House finds Wilson in his office. Wilson confronts him with a gun he found in House's apartment. Wilson was sure House would have moved the gun, so he went back after he searched House's apartment the first time. House denies it's a gun, or that something looking like a bullet is a bullet. He says it's a magic prop. Wilson doesn't believe him, but House gives him the gun to shoot him. Wilson refuses, but House goes to shoot Wilson instead. He then shows Wilson the barrel is plugged by sticking a pencil in the barrel half-way. Wilson is confused, and House asks him to admit he found nothing. Wilson admits House has won. When Wilson turns around, House lets the pencil drop all the way into the barrel, showing us the gun is real. House looks at the “gun” and starts thinking.
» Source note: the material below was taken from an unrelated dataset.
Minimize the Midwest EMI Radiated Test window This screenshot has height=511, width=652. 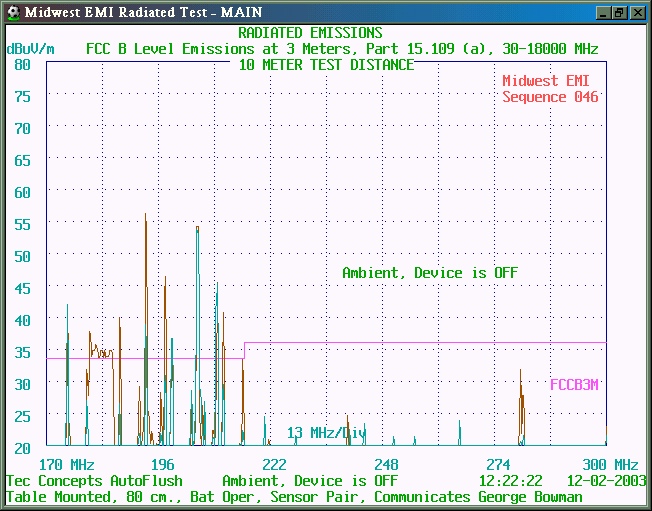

He goes to see his team and tells Park, and everyone else, they were wrong. It wasn't tracheal edema that blocked his airway, it was a pseudo-membrane growing across the trachea. The patient isn't even paranoid - he was poisoned by a bacterium. House asks for a bronchial scope and warns the patient he won't be able to breathe, but he has to look down his windpipe through the tracheotomy hole. When House tells Park to call the CDC for anti-toxin, she realizes it's diphtheria. They didn't consider it because no one gets it anymore. House realizes the patient hasn't been getting the vaccine for it. Foreman goes to congratulate Taub. He tells Taub he's just been at a meeting about parking.

The patient slowly starts to improve. He cheers up when his wife shows up. However, she tells him she's moved the kids out of the house. She says she doesn't like being lied to and she can't live with all the guns. She says that when he gets out, he can move in with them, but they can't return to their old house. He embraces her.
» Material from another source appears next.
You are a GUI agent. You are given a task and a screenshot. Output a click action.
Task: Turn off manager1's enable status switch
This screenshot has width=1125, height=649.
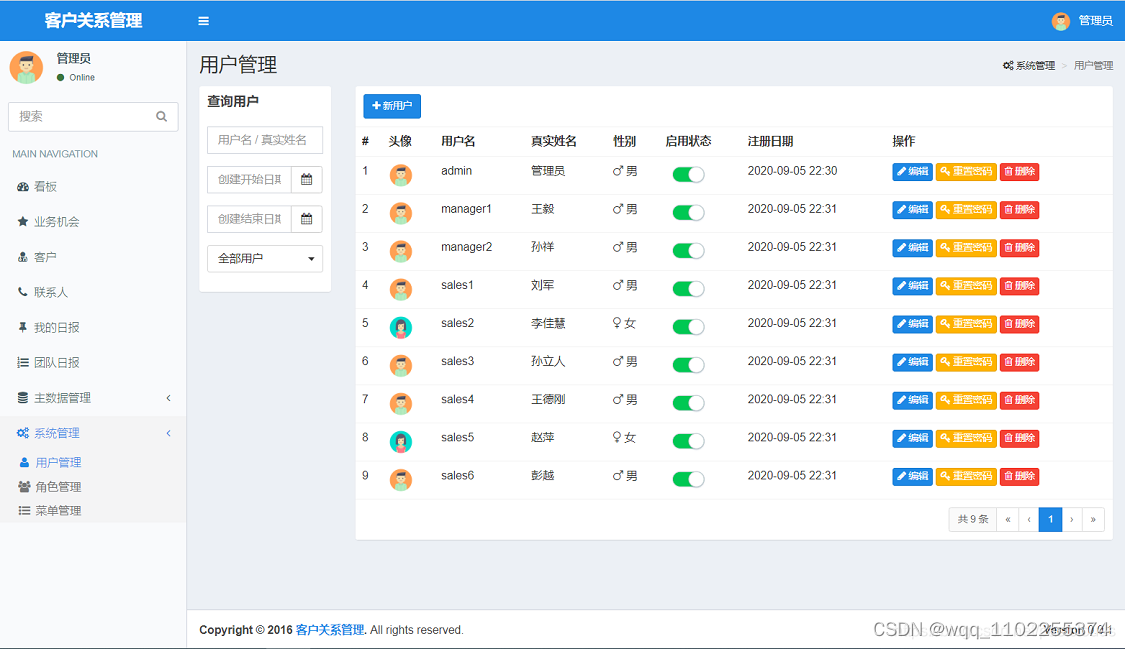688,209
Foreman is working hard on his paperwork when Nurse Regina comes in. She invites him to a staff get-together, but he says he has too much work to do. She tells him to drop by if he changes his mind. Park sees Adams and Chase in the elevator while leaving work. She invites Chase for a drink. Chase asks her if Taub put her up to it, but she says she's been thinking about it for a while and decided to ask. Chase says it's a bad idea to socialize with colleagues, but Park knows about Cameron. He finally agrees to go out that evening. Foreman is still working. He grabs his phone and tells someone he's changed his mind. House puts his gun back in its box. He then takes his father's sword out to look at it. Foreman meets Anita at the bar.

==Music==
Music playing at the end of the episode is the song "Waking Life" by Schuyler Fisk.

==Reception==
The A.V. Club gave this episode a B rating.